Zürich (awp) - Die Aktien der Online-Apotheke Zur Rose sind am Donnerstagmorgen einmal mehr massiv unter Druck geraten. Die Einführung des E-Rezepts in Deutschland hat erneut einen Rückschlag erhalten. In Westfalen-Lippe, der einzigen Testregion in Deutschland für Arztpraxen, wurde die Einführung der elektronischen Verschreibung ausgesetzt.

Bis um 9.45 Uhr notieren Zur Rose 13,1 Prozent im Minus auf 24,36 Franken, während der Gesamtmarkt (SPI) 0,9 Prozent tiefer liegt. Vorübergehend erreichten die Titel bei 23,92 Franken gar ein neues Allzeit-Tief. Seit Anfang Jahr haben die Titel rund 90 Prozent an Wert verloren - noch im September 2021 wurden Kurse von über 410 Franken erreicht.

Die Hoffnung auf eine flächendeckende Einführung des elektronischen Rezepts in Deutschland ab 2022 hatte den Kurs in schwindelerregende Höhen getrieben. Nachdem die Einführung aber immer wieder ins Stocken kam, befinden sich die Aktien auf Talfahrt. Gerade mal rund 525'000 Rezepte wurden im laufenden Jahr digital verschrieben. Zum Vergleich: Pro Jahr werden in Deutschland rund 500 Millionen Verschreibungen als rosa Zettelchen ausgestellt - der Anteil der Digitalverschreibung ist also verschwindend gering.
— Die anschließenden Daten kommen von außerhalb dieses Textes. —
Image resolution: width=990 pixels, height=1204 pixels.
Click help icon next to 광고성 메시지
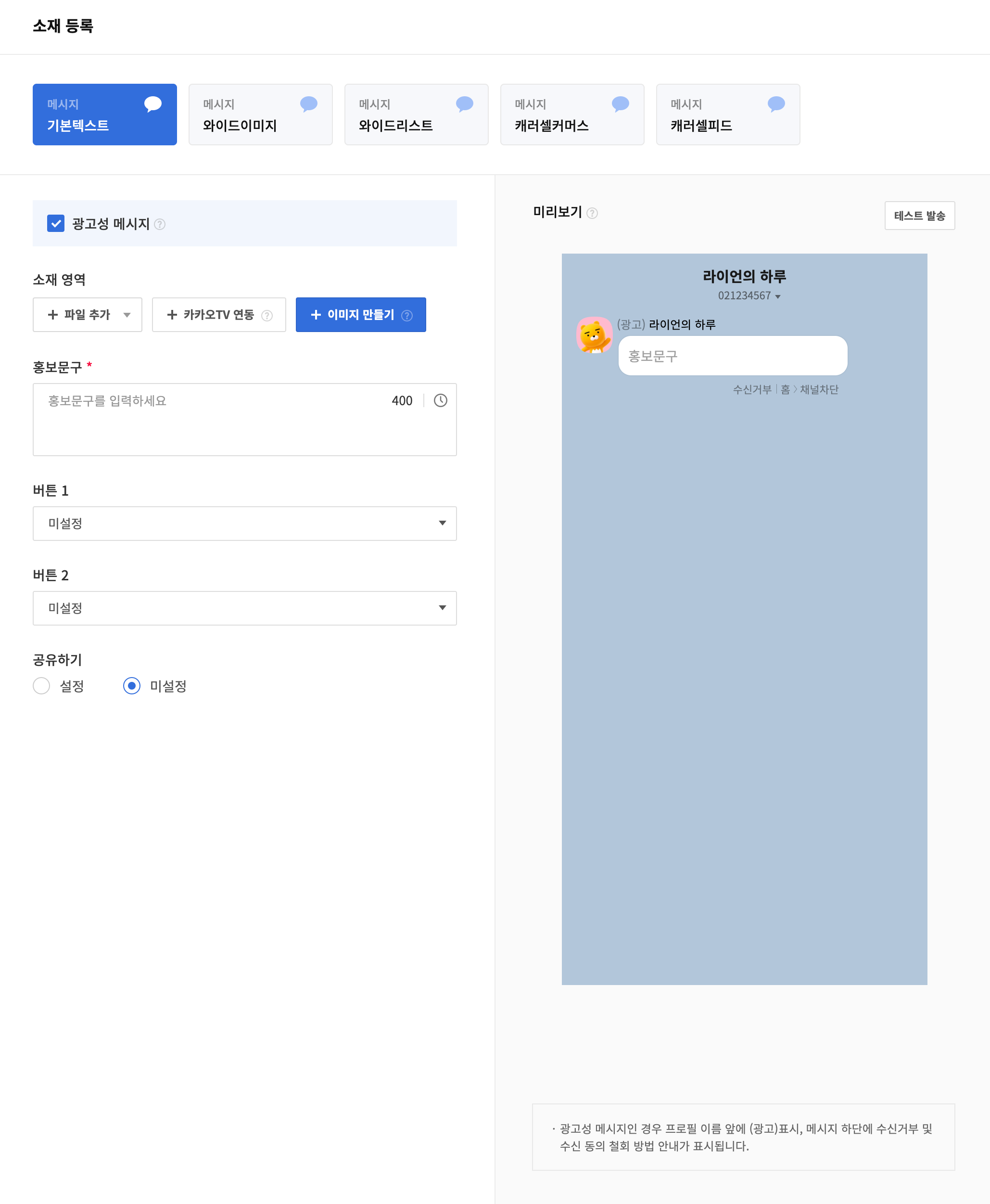coord(160,224)
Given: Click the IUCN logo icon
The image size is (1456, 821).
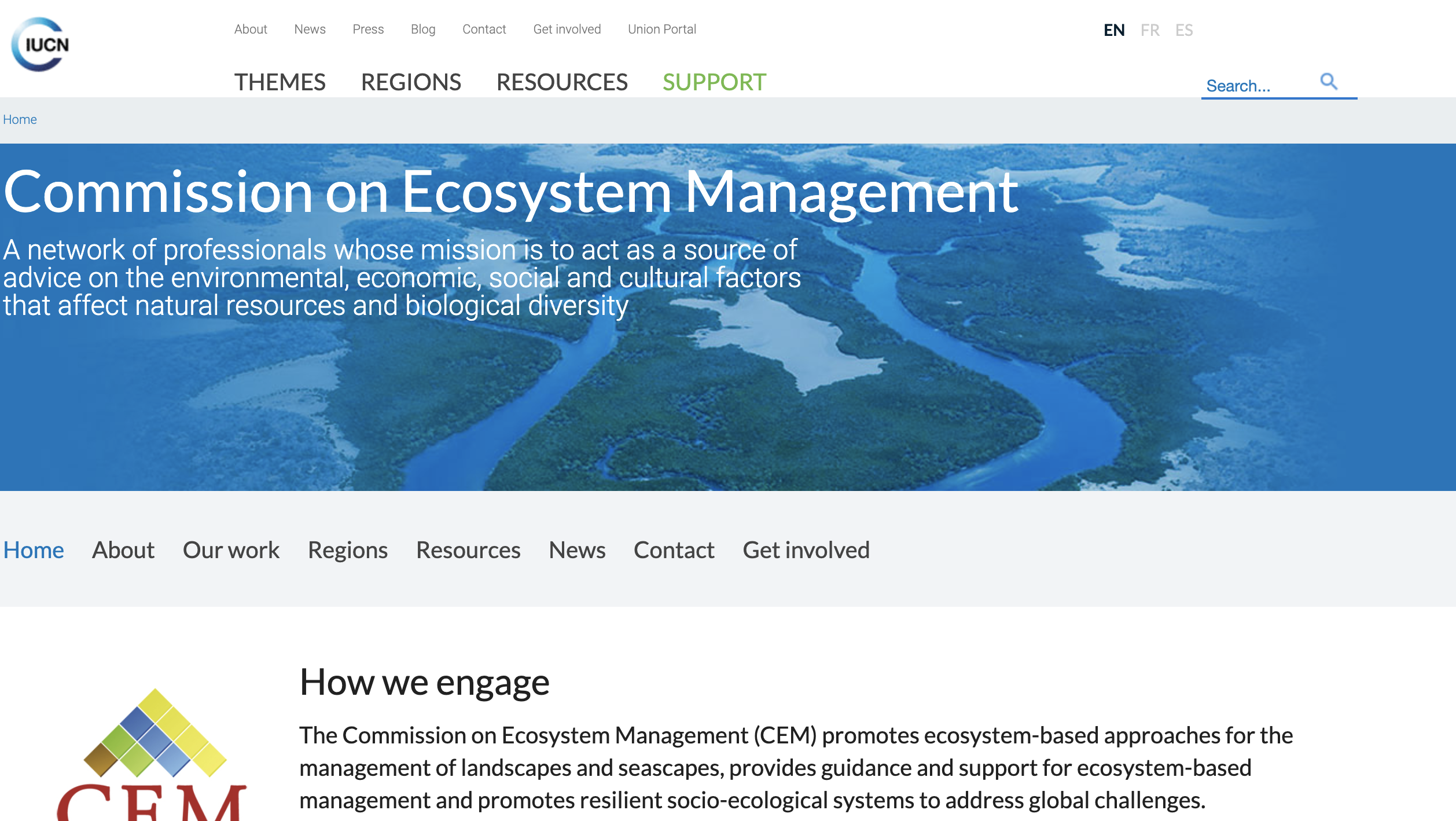Looking at the screenshot, I should (40, 45).
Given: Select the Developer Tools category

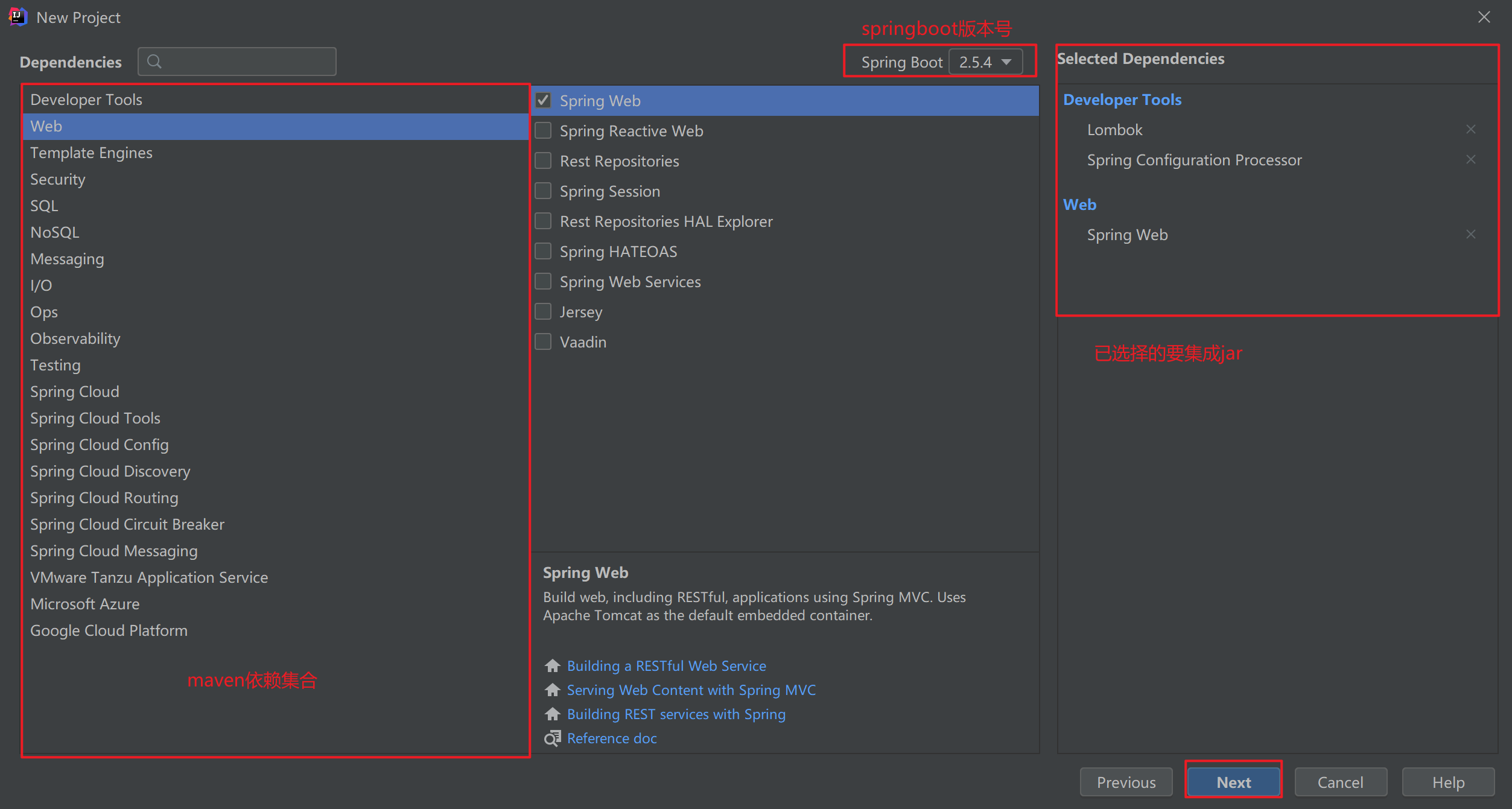Looking at the screenshot, I should tap(86, 100).
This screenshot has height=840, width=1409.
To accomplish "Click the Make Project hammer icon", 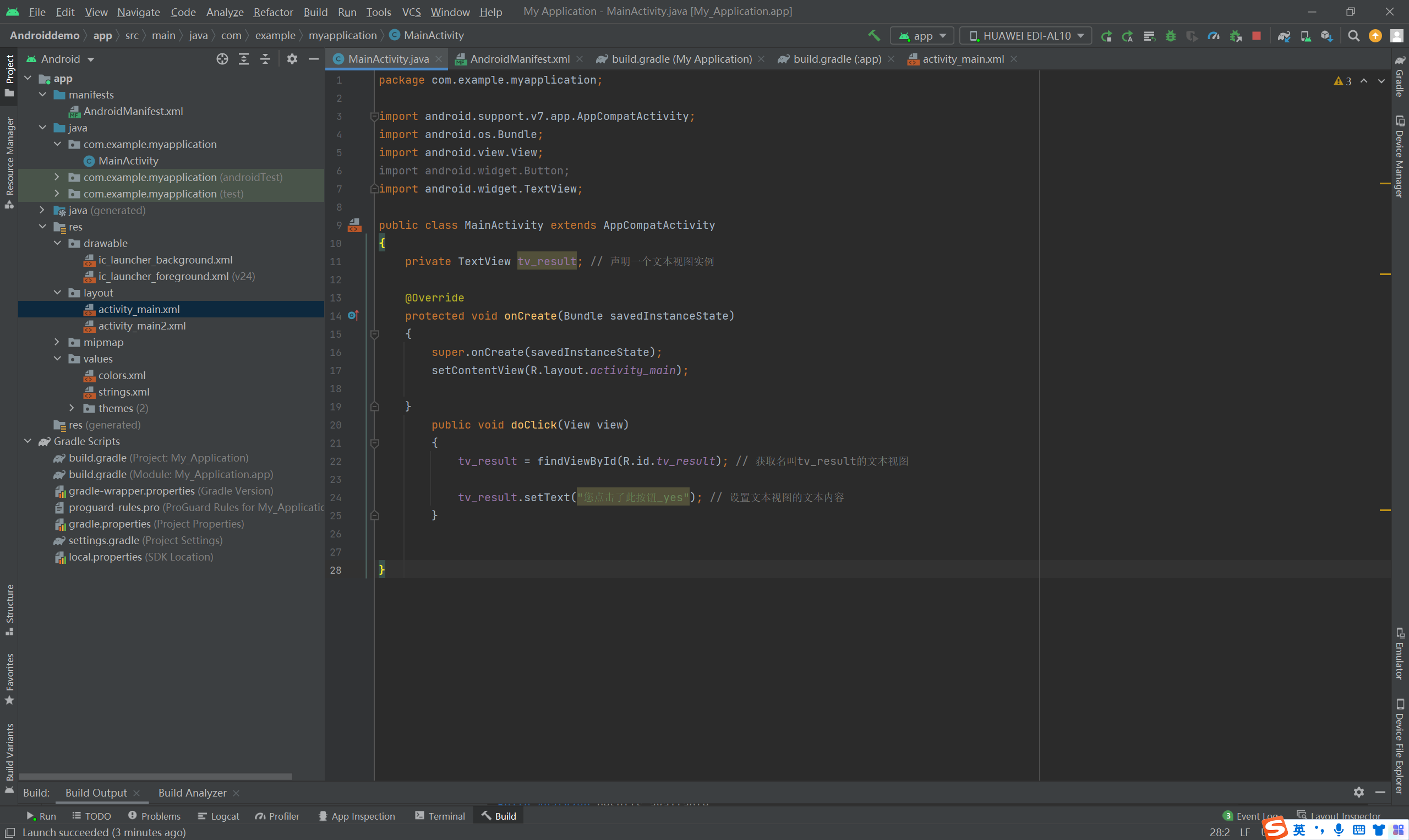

Dabei wollte Zur Rose bis vor einigen Monaten dank E-Rezept den eigenen Umsatz innert drei bis fünf Jahren auf 4 Milliarden Franken verdoppeln. Nach den vielen Rückschlägen ist Zur Rose im laufenden Jahr nun aber vor allem darum bemüht, statt weiter zu wachsen die Verluste in Grenzen zu halten.

Und nun der nächste Rückschlag: Die Kassenärztliche Vereinigung Westfalen-Lippe setzt die Einführung der elektronischen Verschreibung aus. Hierzu sehe man sich wegen der Haltung des Bundesdatenschutzbeauftragten gezwungen, teilte die Ärztevereinigung mit. Der Datenschutzbeauftragte Ulrich Kelber (SPD) hatte im September sein Veto gegen den Plan zur Nutzung von Versichertenkarten eingelegt.

Die US-Bank Jefferies wertet die heutige Nachricht denn auch klar negativ. Allerdings seien beim aktuellen Stand der Aktie ohnehin keinerlei Aussichten auf künftige Umsätze durch das E-Rezept eingepreist, gibt der zuständige Jefferies-Experte zu bedenken. Zudem erhöhe dieser Schritt der KVWL den Druck auf den deutsche Gesundheitsminister Karl Lauterbach, eine gemeinsame Lösung mit den Ärzten zu finden und möglicherweise die Datenschutzbeauftragten zu überstimmen.

Auch die für die Einführung des E-Rezepts zuständige Gesellschaft Gematik gibt sich kämpferisch. Man bedauere die Entscheidung der KVWL, die Einführung des E-Rezepts vorläufig nicht weiter zu forcieren, so Gematik. Das E-Rezept werde aber deutschlandweit weiterhin genutzt und das Ziel einer flächendeckenden Einführung des E-Rezepts im Jahr 2023 bleibe bestehen.

Die Investoren scheint dies allerdings wenig zu beeindrucken. Ein Trendwende für die massiv gebeutelte Zur-Rose-Aktie scheint nach der heutigen erneuten Hiobsbotschaft in noch weitere Ferne gerückt.